Before laundering anything, though, I rewarded the most likely suspect, bratty Ratty Catty, with breakfast. After starting the wash, I set a trap. Displaying the brilliant sense I was born with, I locked Ratty inside the house with me, subjecting him to forced snuggles. I figured if I had to find his bodily fluids in the two places I occupy most, he had to let me kiss him. Well, that, of course, backfired. Ratty proceeded to pee on the cat chair, on the carpet, and, oh yeah, on me as I tried to place him in my lap. Gross, I know. A month later, we still haven't mastered lap snuggles (in truth, I'm afraid to try again), but I have gotten a few genuine purrs out of the Rat Cat - always under duress, of course, but not always accompanied by urine.

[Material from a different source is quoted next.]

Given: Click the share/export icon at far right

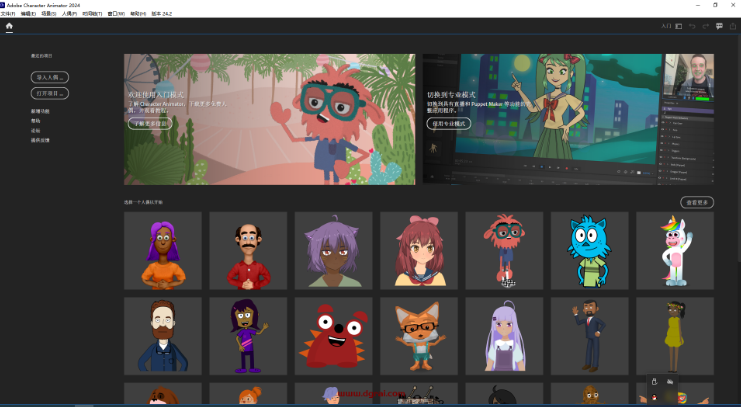Looking at the screenshot, I should 732,26.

While I actually appreciated sleeping in a clean bed that next night, I soon found the process of bed soiling to be exhausting. Comforters, sheets, mattress pad - each is a separate load, so even without any soaking or double washing, this is an all day affair. And since my laundry room is down a set of stairs, each of these unwieldy loads makes enough contact with my person during transit to inspire interim showers. At least I have the time to spend all day laundering and showering, I suppose. And I've got my own machines. What a horror show it would be to load all that pee and poo into my car to go to a laundromat. So see, here I am thanking God for small favors.
My gratitude could only stretch so far, however. Since that cursed morning, we've experienced some sort of assault on the bed roughly every four to five days - the approximate length of time it takes for us to let our guard down, it seems.

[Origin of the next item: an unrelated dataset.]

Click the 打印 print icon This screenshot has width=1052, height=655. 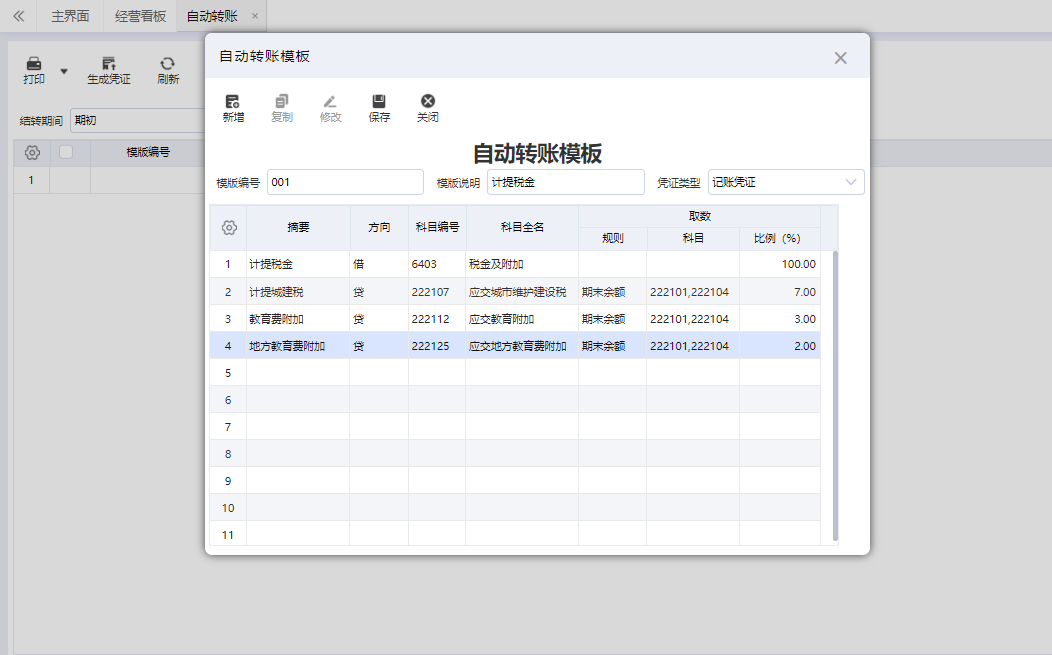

Some days it's just a pee. Those days I suspect Ratty. Ratty has been all but exonerated, though, for the original poo after the second time I woke to the smell of feces and found nothing solid - just a smear of it trapped in Monkey's tail. Thus Monkey is the gato non grata after this week's fresh horror - another full sized juicy poop on the comforter. The removal of each poo, unfortunately, has been followed by the addition of a pee. This pee, I've since surmised, was most likely added by a second donor. For these I suspect OC, as we came home on Sunday to find him laying near his most recent work - the first fluid to actually make it all the way through the mattress pad and on to the mattress.
Now the cat fishes are banished entirely from the main room and the bipeds are camping out on the couches, allowing the Nature's Miracle to properly soak in to the mattress and dry. Meanwhile, I anxiously await the arrival of my new waterproof mattress cover (ordered over the internet from the Enuresis Society). I have not gotten to see my previous acquisition in action - an absorbent pad designed to go under your bed wetting child - as it arrived just before the banishment. I figure that though it is only three feet wide, it should cover enough comforter to protect from Ratty accidents, as he seldom ventures beyond toe biting territory.

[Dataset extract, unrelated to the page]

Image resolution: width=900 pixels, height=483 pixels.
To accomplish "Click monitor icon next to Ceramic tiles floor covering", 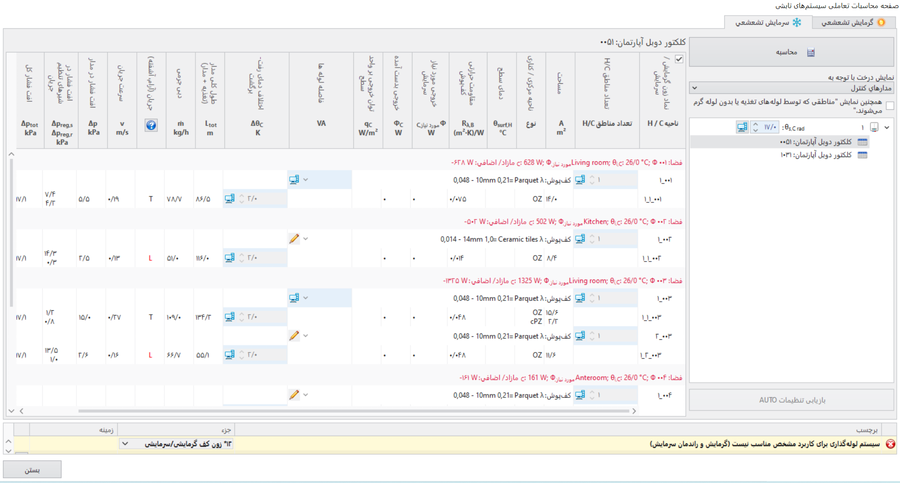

Much like my mother, I have been trained now not to leave "targets" - no more clothes or blankets on the couch. Also like my mother, I now think nothing of sinking my nose into a suspect article of clothing, hoping to breathe in the noxious smell of cat urine, as then I can end the hunt and start the cleaning. Again like my mother (or at least my mother when she was my age), I have taken to drinking heavily.
My sister insists that I should get rid of Ratty Catty, that these are learned behaviors, the preference for soiling soft surfaces, and stress responses from the unhappy preexisting cat fishes. But I have come to realize that the worst of this is my fault. I have long known that Monkey will eat OC's Miralax-laced leftovers and now, I fear, he's having accidents as a result. So instead I have gotten rid of the comforters - three so far - and am keeping better control over the "poo poo powder." We've also had to discard six sheepskins - these Monkey likes to pee on and then sleep in (I've seen him do it). And though I haven't yet figured it is safe to rent the steam cleaner, carpet accidents seem to be on the decline. So things are looking up.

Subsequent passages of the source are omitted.